It’s not easy remaking an already great movie. But a Best Picture winner at the Oscars? That’s an especially tall order.
Only a handful of Best Picture winners have been remade and technically most of them are new adaptations of a book.
The list includes “Mutiny on the Bounty,” “Ben-Hur,” “All the King’s Men,” “Hamlet” and “Around the World in 80 Days.”
Steven Spielberg has a new film version of “West Side Story” that will be added to this list at some point (release date uncertain due to COVID-19).
And now we have “Rebecca,” a Netflix-exclusive based on the 1938 Gothic novel by English author Dame Daphne du Maurier.
“Rebecca” was turned into a Best Picture-winning feature in 1940 directed by Alfred Hitchcock and starring Joan Fontaine and Laurence Olivier. Hitchcock did not receive a statuette for this win (he was not listed as a producer) and ultimately he never won an Oscar in his career (only an honorary one).

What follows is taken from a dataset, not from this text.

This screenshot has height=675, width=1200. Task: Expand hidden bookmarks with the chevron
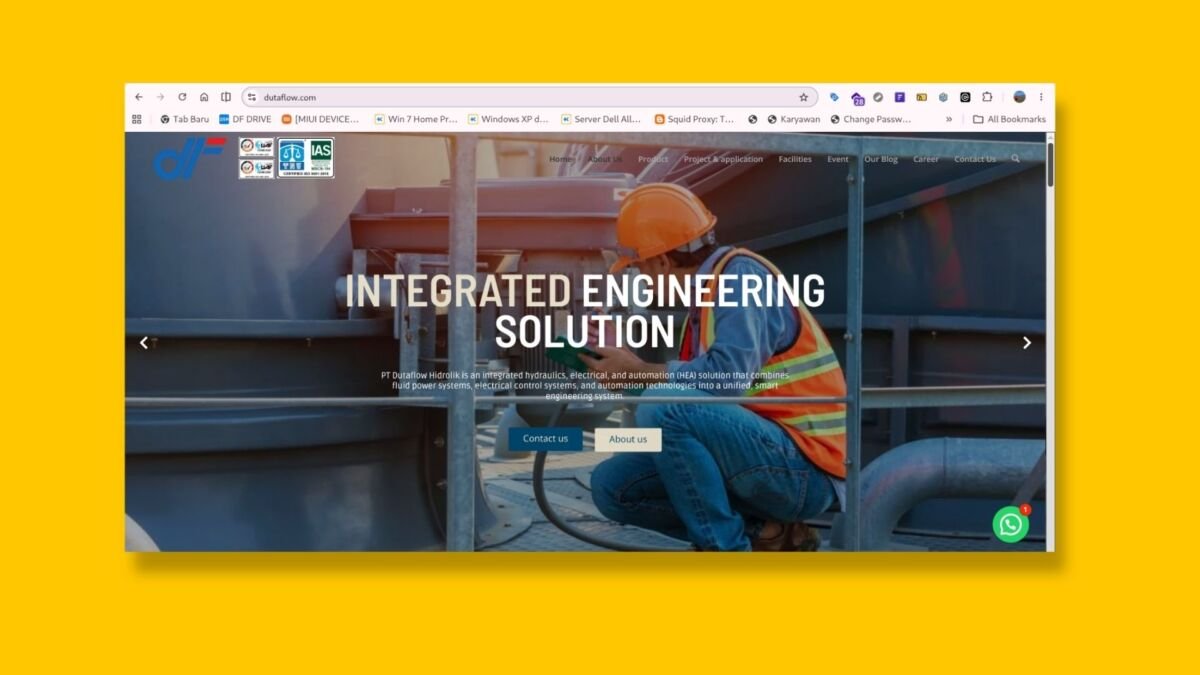point(949,119)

While loved by many classic film buffs, the original 1940 “Rebecca” isn’t among Hitchock’s best works. Most people, including myself, would certainly rank it after “Psycho,” “The Birds,” “Vertigo,” “North by Northwest” and “Rear Window.” I might throw in a few others (I have a fondness for “Rope”).
So why remake this classic? I’m not sure I understand why.

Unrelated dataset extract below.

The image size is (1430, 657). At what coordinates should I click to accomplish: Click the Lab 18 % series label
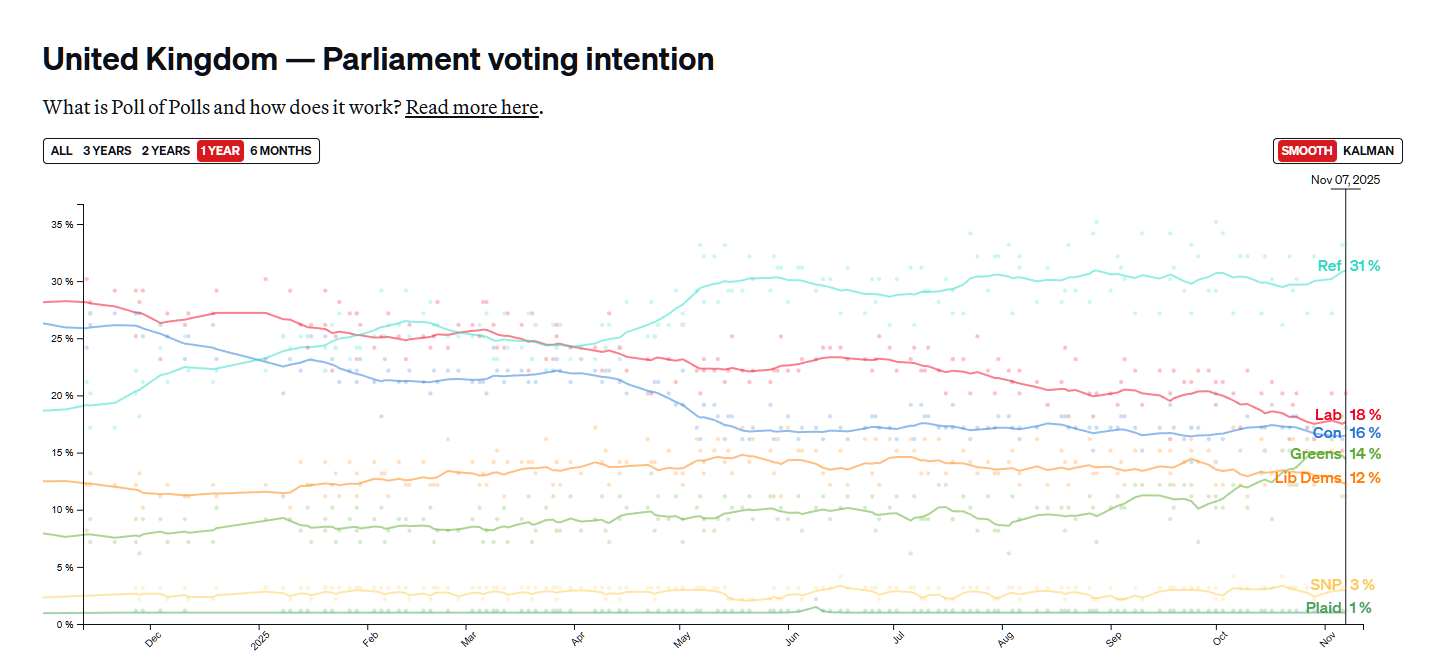[1347, 415]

Lily James (“Downton Abbey,” “Cinderella”) and Armie Hammer (“Call Me By Your Name,” “The Man from U.N.C.L.E.”) star in the two lead roles in director Ben Wheatley’s new version.
It’s the story of a young woman who falls in love with a rich widower and marries him rather quickly and moves into his enormous mansion called Manderley. The setting itself certainly takes on a life of its own and it’s intricately detailed in the bright colorful updated remake. James is constantly reminded of the memory of her husband’s first wife and the mysterious circumstances surrounding her death.
Not to give away anything about the plot (it really kicks in during the last 30 minutes of this 2-hour film) but the modern remake seems to more of a murder mystery than a psychological thriller like the original.
The real standout in this new version is Kristin Scott Thomas (“The English Patient,” “Only God Forgives”) as the the creepy, possessive housekeeper Mrs. Danvers who manipulates James’ character and seems overly protective of the late wife’s memory.
If you’re comparing this new version to the original, you might be let down, but if you’re looking for a thriller with a beautiful period-piece setting then you could do a lot worse than “Rebecca.”